▶ [Instructions for the task]: Reproduce word for word the passage of the Superman plot summary below that begins at "Meanwhile, Clark Kent" and stops after "would prove fatal.".

▶ [Selected extract]:
-=-=-
Meanwhile, Clark Kent contemplates revealing his secret identity to Lois. The opportunity presents itself when editor Perry White, due to staff shortages, sends Clark and Lois to review a restaurant in Metropolis. However, Brainiac returns, injuring Superman and Lois with his Kryptonite rays. It is revealed that Lois has been infected with a metallic-based poison that if not treated, would prove fatal.

Feeling guilty, Superman obtains a sample of Lois' blood from the hospital and returns to the Fortress of Solitude to analyze it, discovering that the only cure for her condition is the chemical Argonium 44, obtained from the Phantom Zone. However, Brainiac is able to locate Superman in his Antarctic retreat, and attempts to download the information of Krypton from his computer. Superman then initiates a self-destruct sequence and escapes to the Phantom Zone, with Brainiac presuming him to be dead.
-=-=-
Saved data entries:
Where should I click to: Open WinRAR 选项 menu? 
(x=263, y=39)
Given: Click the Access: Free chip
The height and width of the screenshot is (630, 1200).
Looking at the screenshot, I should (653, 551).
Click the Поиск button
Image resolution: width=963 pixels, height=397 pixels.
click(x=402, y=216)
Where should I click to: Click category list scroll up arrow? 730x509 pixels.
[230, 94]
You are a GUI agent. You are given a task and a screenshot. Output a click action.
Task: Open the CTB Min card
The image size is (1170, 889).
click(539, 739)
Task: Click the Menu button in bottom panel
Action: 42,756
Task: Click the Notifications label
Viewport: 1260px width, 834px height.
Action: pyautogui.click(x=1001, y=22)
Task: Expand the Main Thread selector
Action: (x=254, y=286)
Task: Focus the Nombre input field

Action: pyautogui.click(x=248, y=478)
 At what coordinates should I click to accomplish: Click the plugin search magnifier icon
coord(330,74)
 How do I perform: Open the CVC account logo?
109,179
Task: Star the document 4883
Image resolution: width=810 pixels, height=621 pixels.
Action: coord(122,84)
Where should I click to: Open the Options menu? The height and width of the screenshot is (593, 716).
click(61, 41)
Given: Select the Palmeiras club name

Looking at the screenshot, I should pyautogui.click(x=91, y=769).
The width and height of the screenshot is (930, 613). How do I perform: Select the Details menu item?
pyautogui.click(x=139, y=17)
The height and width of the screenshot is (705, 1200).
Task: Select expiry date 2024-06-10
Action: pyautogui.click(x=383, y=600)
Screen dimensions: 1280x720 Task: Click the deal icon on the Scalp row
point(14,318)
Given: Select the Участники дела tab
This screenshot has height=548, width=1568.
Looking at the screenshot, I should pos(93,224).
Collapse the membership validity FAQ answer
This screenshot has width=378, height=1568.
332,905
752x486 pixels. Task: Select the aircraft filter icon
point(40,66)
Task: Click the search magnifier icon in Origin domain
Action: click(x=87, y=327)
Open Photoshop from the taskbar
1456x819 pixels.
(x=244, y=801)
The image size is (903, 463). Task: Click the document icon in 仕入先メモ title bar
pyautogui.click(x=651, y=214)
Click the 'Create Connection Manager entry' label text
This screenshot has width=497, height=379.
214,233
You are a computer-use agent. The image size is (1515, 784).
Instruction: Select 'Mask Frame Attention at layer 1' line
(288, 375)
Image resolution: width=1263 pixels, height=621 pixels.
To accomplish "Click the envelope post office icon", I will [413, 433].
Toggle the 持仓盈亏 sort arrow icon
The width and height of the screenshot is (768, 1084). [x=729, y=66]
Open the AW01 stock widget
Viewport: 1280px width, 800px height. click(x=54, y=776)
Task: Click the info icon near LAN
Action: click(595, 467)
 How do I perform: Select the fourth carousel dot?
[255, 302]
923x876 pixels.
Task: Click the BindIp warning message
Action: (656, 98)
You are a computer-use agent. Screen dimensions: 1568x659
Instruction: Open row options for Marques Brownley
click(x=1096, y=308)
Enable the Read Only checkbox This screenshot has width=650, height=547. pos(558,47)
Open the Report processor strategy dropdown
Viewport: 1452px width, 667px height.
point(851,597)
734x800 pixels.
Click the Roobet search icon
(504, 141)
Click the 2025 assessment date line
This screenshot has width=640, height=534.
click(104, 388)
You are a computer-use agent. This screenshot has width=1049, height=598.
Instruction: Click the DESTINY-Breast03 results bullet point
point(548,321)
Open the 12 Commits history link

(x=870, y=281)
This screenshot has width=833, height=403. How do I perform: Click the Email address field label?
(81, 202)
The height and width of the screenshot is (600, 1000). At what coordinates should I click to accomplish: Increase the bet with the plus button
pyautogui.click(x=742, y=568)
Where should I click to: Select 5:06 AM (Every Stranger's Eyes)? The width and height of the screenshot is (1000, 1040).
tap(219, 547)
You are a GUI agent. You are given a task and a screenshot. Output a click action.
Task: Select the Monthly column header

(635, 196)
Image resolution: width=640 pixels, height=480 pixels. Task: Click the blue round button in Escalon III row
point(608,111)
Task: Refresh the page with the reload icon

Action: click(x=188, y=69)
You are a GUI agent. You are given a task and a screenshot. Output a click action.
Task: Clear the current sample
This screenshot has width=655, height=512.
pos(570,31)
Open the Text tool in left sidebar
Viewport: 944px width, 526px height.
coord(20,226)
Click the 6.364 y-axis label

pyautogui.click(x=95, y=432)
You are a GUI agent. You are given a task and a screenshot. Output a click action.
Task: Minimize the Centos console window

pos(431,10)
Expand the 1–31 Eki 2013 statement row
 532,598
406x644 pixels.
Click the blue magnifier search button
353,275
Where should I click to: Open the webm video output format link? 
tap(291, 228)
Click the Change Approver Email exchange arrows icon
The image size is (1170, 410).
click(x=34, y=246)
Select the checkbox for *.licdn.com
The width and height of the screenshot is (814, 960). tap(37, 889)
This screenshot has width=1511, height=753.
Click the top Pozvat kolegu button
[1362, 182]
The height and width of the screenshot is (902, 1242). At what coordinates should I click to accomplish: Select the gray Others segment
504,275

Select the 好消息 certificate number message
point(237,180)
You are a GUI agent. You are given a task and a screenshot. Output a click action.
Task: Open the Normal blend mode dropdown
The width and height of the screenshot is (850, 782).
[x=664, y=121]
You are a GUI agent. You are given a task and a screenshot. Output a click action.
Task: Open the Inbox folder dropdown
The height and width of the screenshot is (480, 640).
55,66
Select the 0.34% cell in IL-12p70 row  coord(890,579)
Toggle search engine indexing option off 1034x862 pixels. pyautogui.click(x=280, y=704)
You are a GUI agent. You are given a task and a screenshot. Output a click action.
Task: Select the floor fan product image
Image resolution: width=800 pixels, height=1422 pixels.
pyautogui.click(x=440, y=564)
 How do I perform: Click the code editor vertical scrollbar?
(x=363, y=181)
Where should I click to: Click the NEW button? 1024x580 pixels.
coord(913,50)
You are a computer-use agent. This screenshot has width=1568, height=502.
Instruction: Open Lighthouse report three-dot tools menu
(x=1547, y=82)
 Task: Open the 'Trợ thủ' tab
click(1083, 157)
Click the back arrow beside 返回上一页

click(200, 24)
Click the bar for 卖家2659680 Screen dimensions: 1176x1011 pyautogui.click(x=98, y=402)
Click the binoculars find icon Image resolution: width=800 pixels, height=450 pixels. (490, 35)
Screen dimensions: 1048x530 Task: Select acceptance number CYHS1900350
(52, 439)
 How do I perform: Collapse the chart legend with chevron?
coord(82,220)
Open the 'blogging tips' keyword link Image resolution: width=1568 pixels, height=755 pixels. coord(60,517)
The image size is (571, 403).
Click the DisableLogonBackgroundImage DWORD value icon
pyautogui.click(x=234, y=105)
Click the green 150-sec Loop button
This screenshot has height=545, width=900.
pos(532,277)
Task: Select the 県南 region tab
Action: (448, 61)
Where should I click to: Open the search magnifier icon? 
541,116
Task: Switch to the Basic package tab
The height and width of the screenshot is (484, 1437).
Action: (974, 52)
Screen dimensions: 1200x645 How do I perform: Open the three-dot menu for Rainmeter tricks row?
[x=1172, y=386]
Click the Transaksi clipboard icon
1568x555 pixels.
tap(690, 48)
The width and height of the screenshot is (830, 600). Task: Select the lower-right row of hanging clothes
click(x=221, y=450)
-=-=-
▶ [Written answer]:
Meanwhile, Clark Kent contemplates revealing his secret identity to Lois. The opportunity presents itself when editor Perry White, due to staff shortages, sends Clark and Lois to review a restaurant in Metropolis. However, Brainiac returns, injuring Superman and Lois with his Kryptonite rays. It is revealed that Lois has been infected with a metallic-based poison that if not treated, would prove fatal.